--- Material provided ---

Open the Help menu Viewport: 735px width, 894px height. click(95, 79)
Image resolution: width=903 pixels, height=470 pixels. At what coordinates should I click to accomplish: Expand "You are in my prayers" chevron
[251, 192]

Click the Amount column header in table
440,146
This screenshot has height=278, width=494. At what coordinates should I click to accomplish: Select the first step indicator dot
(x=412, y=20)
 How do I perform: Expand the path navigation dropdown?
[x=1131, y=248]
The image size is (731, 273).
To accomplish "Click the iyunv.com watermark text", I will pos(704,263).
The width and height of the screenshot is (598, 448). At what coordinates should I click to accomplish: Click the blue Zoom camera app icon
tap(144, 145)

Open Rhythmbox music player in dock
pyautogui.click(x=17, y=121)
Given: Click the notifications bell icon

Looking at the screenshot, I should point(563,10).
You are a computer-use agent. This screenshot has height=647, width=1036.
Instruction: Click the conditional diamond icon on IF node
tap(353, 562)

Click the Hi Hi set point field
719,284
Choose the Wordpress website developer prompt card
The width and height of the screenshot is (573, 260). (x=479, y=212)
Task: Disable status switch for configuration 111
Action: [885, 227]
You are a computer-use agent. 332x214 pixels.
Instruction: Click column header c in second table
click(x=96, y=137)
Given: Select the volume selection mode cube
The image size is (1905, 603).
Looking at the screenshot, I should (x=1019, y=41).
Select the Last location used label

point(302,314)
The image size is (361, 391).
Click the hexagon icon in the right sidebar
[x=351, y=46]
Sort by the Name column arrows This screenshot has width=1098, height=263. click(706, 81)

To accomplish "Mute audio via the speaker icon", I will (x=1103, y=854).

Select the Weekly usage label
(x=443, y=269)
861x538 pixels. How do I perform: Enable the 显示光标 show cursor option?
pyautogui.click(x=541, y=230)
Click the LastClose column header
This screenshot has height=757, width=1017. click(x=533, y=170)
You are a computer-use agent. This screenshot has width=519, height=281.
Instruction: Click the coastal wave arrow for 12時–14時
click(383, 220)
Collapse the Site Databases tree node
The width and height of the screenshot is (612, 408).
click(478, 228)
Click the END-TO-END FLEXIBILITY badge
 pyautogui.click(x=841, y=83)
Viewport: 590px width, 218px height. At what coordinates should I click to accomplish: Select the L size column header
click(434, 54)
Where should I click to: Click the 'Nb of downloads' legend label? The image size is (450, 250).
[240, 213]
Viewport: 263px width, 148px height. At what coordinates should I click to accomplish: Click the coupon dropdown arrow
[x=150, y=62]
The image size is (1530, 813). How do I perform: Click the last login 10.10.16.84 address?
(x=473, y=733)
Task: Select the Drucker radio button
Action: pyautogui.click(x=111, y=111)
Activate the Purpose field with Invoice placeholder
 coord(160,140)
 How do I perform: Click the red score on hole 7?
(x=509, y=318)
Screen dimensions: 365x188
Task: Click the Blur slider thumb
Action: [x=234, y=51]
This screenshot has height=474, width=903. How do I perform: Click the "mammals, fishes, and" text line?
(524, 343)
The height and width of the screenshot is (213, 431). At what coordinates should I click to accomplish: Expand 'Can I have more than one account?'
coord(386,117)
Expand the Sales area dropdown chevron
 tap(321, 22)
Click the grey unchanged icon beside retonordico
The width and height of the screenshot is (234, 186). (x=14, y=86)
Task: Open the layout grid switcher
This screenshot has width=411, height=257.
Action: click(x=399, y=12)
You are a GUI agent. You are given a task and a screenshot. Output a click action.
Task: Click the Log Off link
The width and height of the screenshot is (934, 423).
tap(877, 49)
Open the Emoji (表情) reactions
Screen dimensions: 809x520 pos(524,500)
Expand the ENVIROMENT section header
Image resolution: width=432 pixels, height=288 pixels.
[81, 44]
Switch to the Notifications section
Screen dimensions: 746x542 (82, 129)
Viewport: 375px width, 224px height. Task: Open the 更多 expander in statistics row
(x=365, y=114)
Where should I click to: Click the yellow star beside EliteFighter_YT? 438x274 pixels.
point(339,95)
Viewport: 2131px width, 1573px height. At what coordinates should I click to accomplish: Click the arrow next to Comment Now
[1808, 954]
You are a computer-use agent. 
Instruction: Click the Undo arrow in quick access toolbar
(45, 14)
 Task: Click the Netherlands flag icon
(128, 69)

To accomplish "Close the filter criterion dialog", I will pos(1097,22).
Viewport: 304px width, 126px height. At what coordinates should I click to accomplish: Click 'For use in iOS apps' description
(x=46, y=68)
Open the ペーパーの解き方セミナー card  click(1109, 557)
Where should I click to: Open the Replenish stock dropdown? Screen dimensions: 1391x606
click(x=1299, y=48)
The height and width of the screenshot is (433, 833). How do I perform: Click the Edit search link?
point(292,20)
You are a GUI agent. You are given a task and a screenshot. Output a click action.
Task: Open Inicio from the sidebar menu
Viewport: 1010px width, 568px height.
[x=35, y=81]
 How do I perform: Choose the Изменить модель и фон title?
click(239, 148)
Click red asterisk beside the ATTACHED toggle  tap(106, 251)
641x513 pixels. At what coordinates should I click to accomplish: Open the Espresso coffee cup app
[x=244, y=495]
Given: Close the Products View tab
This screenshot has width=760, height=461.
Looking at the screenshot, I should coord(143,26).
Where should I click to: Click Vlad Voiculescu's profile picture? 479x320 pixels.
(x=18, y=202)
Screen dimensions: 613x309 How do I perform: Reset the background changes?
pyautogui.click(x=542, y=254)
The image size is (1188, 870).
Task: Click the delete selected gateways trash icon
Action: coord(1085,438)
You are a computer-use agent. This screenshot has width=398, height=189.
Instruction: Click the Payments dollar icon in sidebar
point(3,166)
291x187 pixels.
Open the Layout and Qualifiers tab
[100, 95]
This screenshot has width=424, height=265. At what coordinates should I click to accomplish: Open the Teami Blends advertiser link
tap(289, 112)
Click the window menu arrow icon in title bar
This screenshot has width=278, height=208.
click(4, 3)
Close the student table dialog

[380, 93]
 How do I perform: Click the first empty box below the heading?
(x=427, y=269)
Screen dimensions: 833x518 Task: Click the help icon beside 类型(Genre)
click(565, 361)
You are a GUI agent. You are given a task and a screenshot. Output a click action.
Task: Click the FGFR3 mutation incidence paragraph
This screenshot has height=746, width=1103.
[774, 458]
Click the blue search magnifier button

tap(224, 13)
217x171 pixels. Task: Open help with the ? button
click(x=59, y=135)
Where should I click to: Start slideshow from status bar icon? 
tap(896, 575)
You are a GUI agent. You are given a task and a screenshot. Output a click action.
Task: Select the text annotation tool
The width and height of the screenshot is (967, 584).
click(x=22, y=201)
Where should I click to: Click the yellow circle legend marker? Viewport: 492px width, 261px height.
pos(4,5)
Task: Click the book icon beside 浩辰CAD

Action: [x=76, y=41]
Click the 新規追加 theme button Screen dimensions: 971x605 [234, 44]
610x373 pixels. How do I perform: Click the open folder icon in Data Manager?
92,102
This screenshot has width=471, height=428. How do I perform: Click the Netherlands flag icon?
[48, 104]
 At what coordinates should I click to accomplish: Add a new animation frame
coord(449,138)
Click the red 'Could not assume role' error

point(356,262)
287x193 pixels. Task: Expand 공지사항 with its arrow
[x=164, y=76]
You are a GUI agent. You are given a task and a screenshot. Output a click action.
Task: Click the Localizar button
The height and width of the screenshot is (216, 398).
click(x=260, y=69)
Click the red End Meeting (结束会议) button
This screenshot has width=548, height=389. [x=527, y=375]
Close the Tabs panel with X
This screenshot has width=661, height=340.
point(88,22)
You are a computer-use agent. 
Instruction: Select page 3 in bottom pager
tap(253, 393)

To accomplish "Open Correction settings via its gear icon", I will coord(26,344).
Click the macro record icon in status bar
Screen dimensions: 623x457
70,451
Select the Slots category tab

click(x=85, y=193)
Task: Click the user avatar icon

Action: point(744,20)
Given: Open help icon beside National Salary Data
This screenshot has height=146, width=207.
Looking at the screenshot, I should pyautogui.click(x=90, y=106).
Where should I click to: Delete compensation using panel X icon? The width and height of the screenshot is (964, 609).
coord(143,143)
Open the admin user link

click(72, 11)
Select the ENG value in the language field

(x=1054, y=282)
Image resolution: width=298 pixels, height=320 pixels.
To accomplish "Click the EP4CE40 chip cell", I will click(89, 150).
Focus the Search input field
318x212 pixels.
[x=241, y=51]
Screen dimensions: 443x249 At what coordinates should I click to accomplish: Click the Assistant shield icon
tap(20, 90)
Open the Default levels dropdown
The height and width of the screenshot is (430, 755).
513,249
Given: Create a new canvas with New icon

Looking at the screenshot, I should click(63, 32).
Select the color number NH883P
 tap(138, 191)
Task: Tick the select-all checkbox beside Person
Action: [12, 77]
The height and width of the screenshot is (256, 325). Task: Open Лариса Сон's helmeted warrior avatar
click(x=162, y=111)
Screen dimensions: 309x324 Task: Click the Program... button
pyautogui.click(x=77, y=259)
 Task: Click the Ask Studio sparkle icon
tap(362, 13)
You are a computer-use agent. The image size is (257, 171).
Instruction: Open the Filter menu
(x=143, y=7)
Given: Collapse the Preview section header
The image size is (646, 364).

---

# Task to complete
Which lines above contain the word "computer"? Copy all of them.

# Exercise solution
You are a computer-use agent. This screenshot has height=647, width=1036.
You are a computer-use agent. 332x214 pixels.
You are a computer-use agent. This screenshot has width=519, height=281.
You are a computer-use agent. 
You are a computer-use agent. This screenshot has width=398, height=189.
You are a computer-use agent. 
You are a computer-use agent. The image size is (257, 171).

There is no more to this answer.